試合のあと、わたしたちは一足先に帰ることになった。
稜ちゃんの試合のほかに、今日はわたしの誕生日でもあるんだ。
夜には稜ちゃんたちも呼んで、6人でわたしの誕生日パーティー。
パーティーしたら稜ちゃんの機嫌も直るかな? なんて。
帰り道で試合の感想を言い合う両親たちに挟まれながら、わたしの心はもうパーティーのことに切り替わっていた。
でも・・・・。
お昼を過ぎても夕方になっても、稜ちゃんは家に帰らなかった。
1つ大人になったくせに、稜ちゃんのお母さんに大人振って「いいよ」なんて言ったくせに、わたしはやっぱり子どもだった。

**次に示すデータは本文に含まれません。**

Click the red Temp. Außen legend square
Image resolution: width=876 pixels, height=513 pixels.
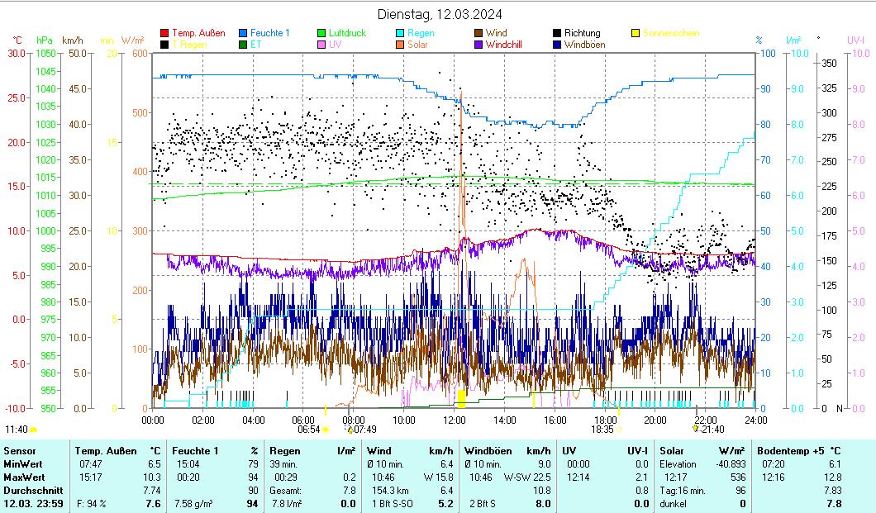pyautogui.click(x=165, y=34)
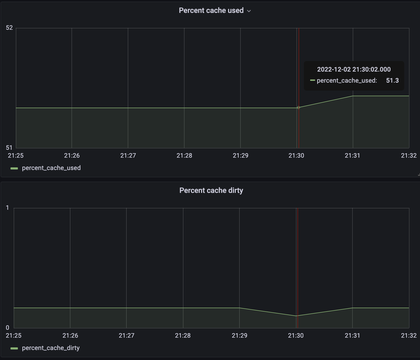The width and height of the screenshot is (420, 360).
Task: Click the 51.3 value in the tooltip
Action: 392,81
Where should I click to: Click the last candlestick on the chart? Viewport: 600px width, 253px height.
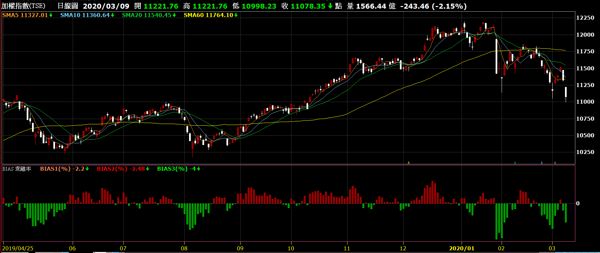(566, 92)
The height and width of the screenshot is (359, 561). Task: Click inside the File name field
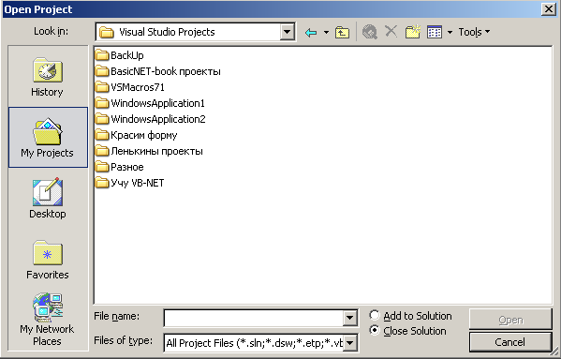[x=254, y=318]
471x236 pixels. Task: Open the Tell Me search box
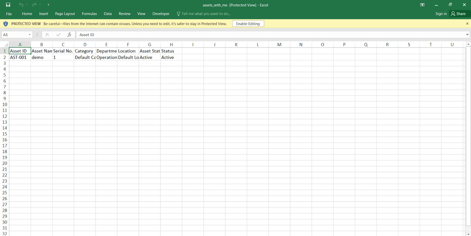tap(203, 13)
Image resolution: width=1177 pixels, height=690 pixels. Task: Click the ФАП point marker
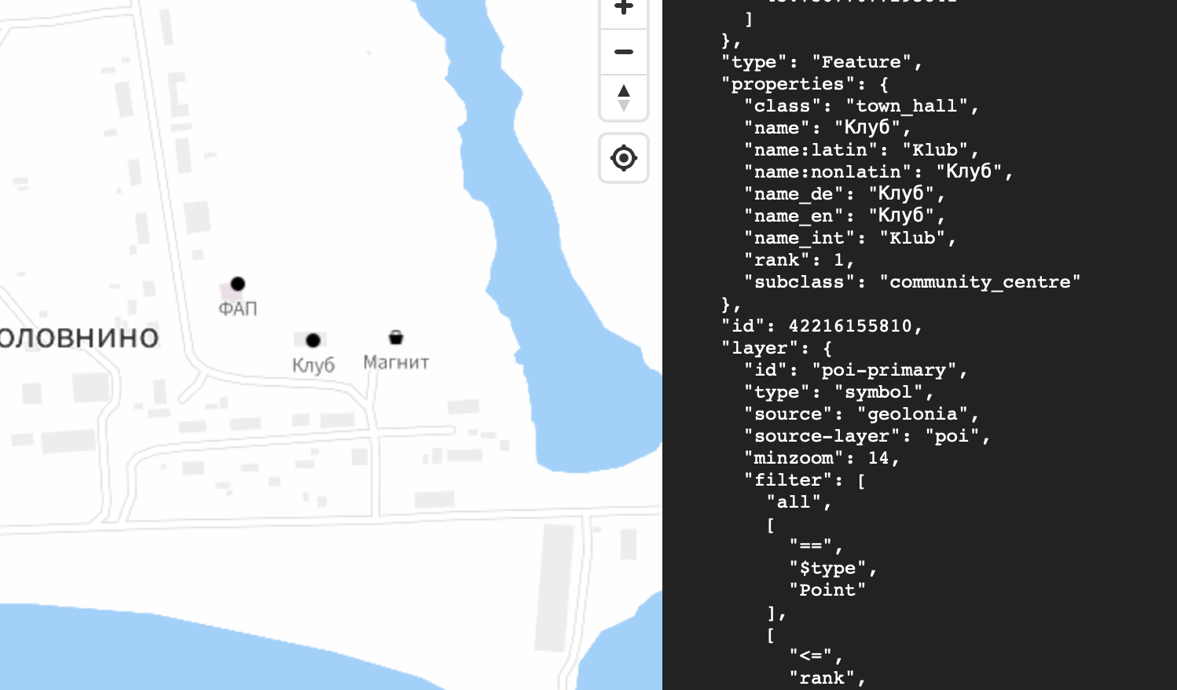coord(237,284)
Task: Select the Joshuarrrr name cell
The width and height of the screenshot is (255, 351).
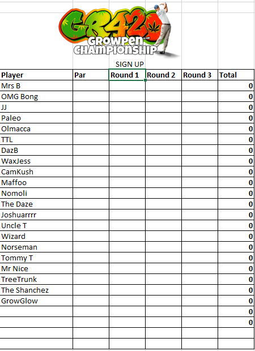Action: click(x=36, y=215)
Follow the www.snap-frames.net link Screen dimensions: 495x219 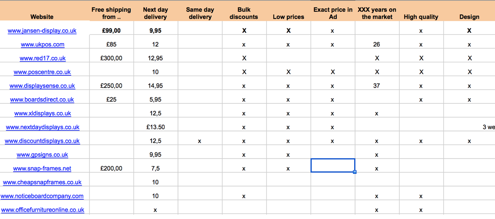pos(42,168)
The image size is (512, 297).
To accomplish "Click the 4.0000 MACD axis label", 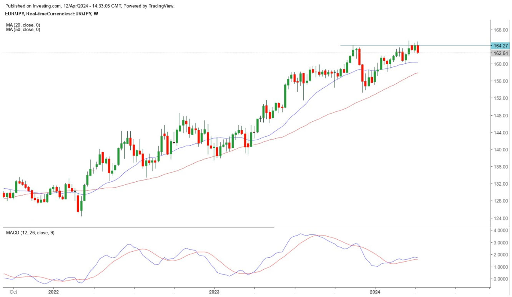I will click(x=501, y=231).
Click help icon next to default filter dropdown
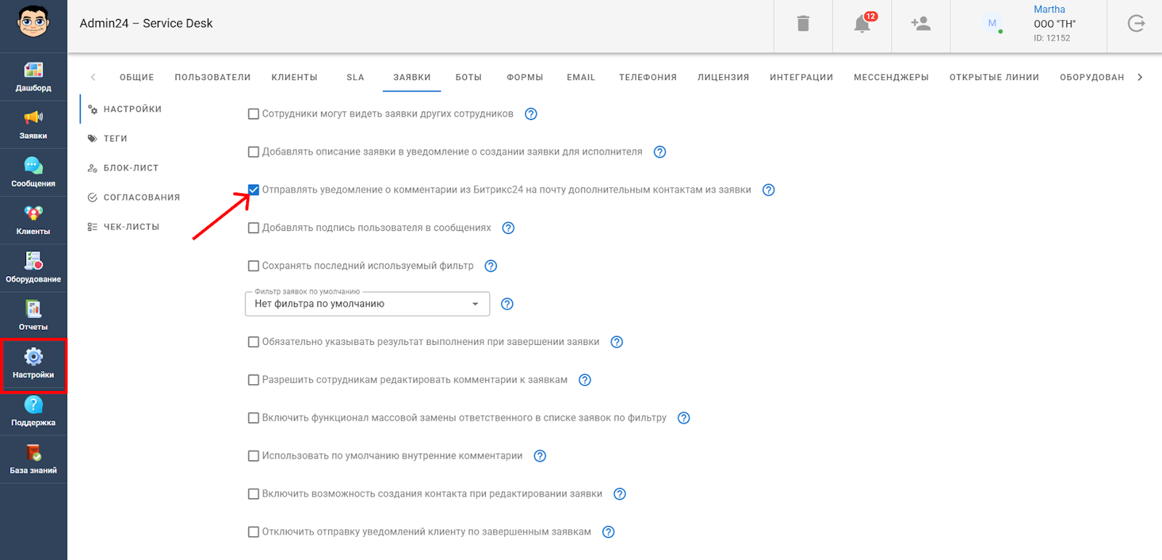The height and width of the screenshot is (560, 1162). 508,304

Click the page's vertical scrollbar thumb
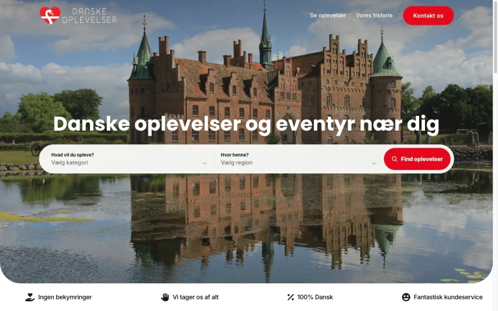click(495, 36)
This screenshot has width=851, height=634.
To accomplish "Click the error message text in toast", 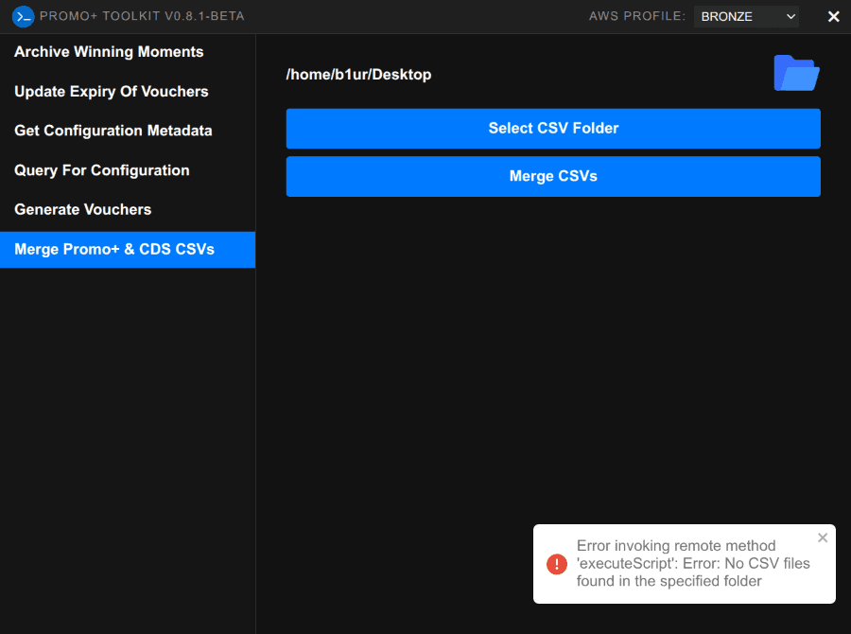I will (695, 564).
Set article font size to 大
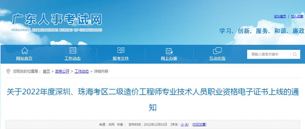Image resolution: width=305 pixels, height=129 pixels. (186, 124)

自分のパーティーに浮かれて、稜ちゃんの気持ちを考えてあげられなかったんだ。
どんな気持ちで今日の試合を戦っていたか、どうして負けたときみたいな顔をしていたか・・・・。
子どもで鈍感だったわたしは、お母さんと稜ちゃんのお母さんが話す声を聞くまで、家に帰っていないことさえ知らなかった。
ごめん、稜ちゃん。
でも、どんな誕生日プレゼントをもらうよりも嬉しかったよ。